Stu Foord (born September 23, 1985) is a Canadian former professional football running back. He was originally signed by the Saskatchewan Roughriders as an undrafted free agent in 2008. Before joining the Roughriders, Foord played five years for the Regina Thunder of the Prairie Football Conference.

==Football career==

===Amateur===
Foord played high school football for Thom Collegiate in Regina. After finishing his high school career, he played junior football for the Regina Thunder of the Prairie Football Conference. Foord was invited to the Saskatchewan Roughriders training camp after the 2006 season, but was cut due to a combination of on-field performance and off-field issues. He returned to play for the Thunder during the 2007 season, where he was ranked among the PFC's top five in all-purpose yards, kick return yards, punt return yards, rushing, receiving and punt returns. Foord was named the Thunder's most valuable player after his last two seasons with the club.

===Professional===
After the 2007 season, Foord received another invitation to the Roughriders' training camp. After a much improved performance, on and off the field, he was placed on the team's waived / injured list, but was signed to the team's 42 man roster after an injury to Chris Szarka. He made his debut with the Roughriders during Week 2 of the 2008 CFL season, against the BC Lions. Foord was named the CFL's Canadian Player of the Week on September 24, 2008, for his performance against the BC Lions. He scored a touchdown on his first ever rushing attempt in the CFL, and also had a receiving touchdown later in the game. Of his rushing touchdown, Foord said "I knew that I would be so jacked up that if anything was there, I was going to take it. I did that and now I can say my first touch was a touchdown." Foord finished the 2008 season with three touchdowns (two rushing and one receiving).

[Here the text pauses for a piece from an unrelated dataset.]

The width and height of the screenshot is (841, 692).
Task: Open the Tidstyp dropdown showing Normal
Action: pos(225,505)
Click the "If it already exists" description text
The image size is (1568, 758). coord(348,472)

During the 2009 CFL season, Foord dressed for every Roughrider game, including the West Final and the Grey Cup. He was one of the team's backup running backs, and also saw time on special teams, including returning kickoffs. Foord scored a single rushing touchdown during the 2009 season. In the offseason, Foord signed a new contract with the Roughriders.

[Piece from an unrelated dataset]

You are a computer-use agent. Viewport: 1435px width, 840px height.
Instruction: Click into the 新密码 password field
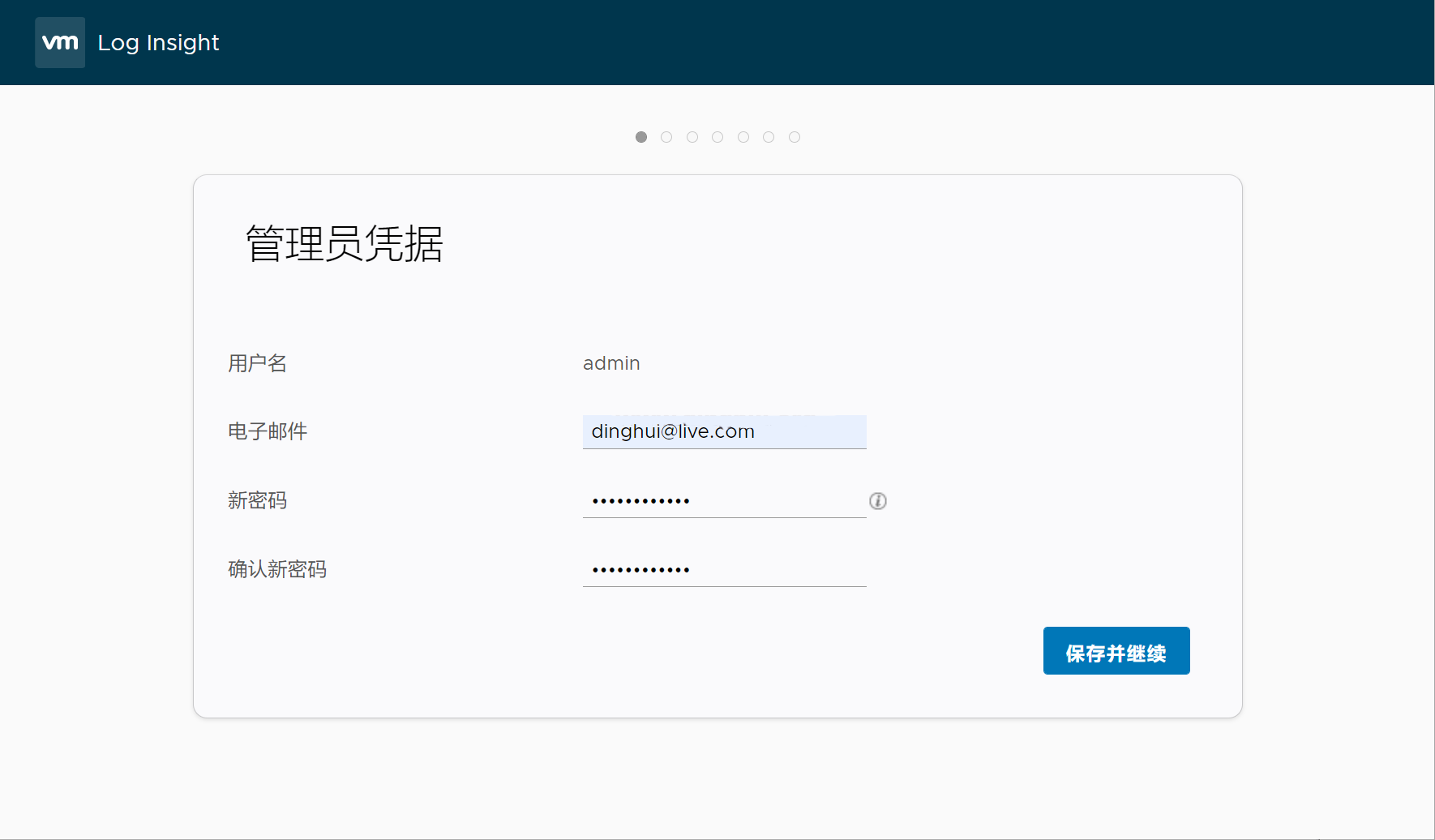[x=724, y=501]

On February 16, 2012, Foord signed with the BC Lions as a free agent.

==Personal life==
Foord lives in Regina year round. During the off-season, he trained with former Roughrider Dan Farthing. Foord was planning to continue his football career and education at either the University of Regina or the University of Manitoba if he was unable to make the jump to the professional ranks after his junior football eligibility was exhausted. During the offseason, prior to the 2010 CFL season, Foord vacationed in Mexico and learned to surf.